I’ve thought a lot about this energy swirl while reading numerous articles that related to helping all of us take time away from our phones, at least for short periods of time every day. Just today I saw the announcement by Apple that the newest iPhone will have increased controls so that parents can limit phone and tablet use by young children. In addition, the new device will have similar controls that enable teens and adults to limit their own use.
The idea of finding the right balance of engagement vs. non-engagement with one’s technology has become a real and personal issue. The statistics on smartphone use and mental health are both compelling and concerning. The time is right to consider your own personal needs and find the best way to stay connected – to both the demands of technology and the people around you.
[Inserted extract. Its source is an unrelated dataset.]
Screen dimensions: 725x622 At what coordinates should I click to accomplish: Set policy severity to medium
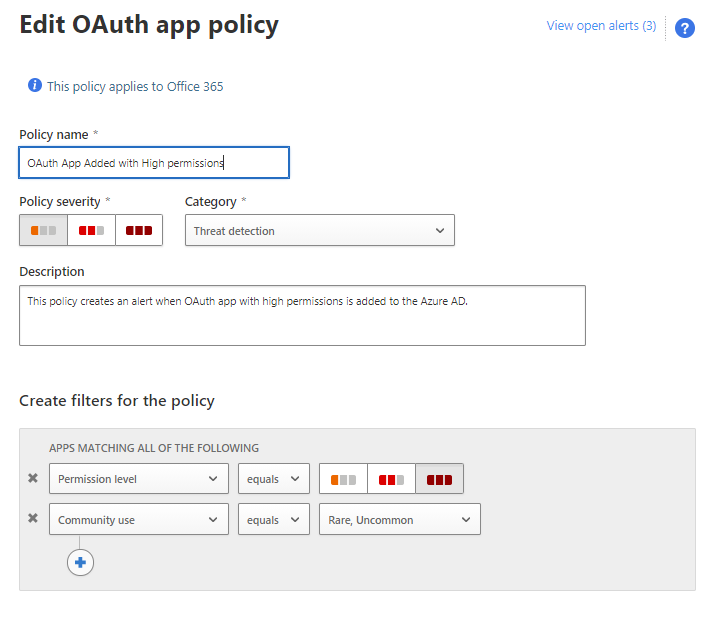(92, 230)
Let me circle back to cities and the inherent draw we feel toward other people – people who are new to us and different from us. We’re excited by the creativity and excitement they offer. In other words, people are key, not our remote contact with them via social media. With summer here, you have the freedom to do whatever you want to do, and the one thing I’d caution against is hanging out with your phone at the expense of spending time with people.
Spending face-to-face time with people will enrich your life and may also have practical benefits. Summer is the time that many of you are formulating ideas for college essays. Great essays (storytelling) start with a reflection of your ideas/values/experiences, and a great way to develop your thoughts is to talk about the details with other people. Bouncing ideas off of others is a way of listening and refining your story in addition to gaining a second opinion. Shooting ideas back and forth with a friend, family member, coach, or boss provides cross currents that can inspire new ideas and, ultimately, a new form to your essay. The sparky stimulation is akin to the force we experience and love about cities.
So, while temperatures rise and the humidity takes you to the confines of an air conditioned room, resist the urge to blindly embrace the digital world that appears at your fingertips. Get out and see people this summer. Enjoy the beauty of Washington, D.C., New York, another city, or more rural travels, and be sure to get out and spend time with other humans. You’ll be glad you did!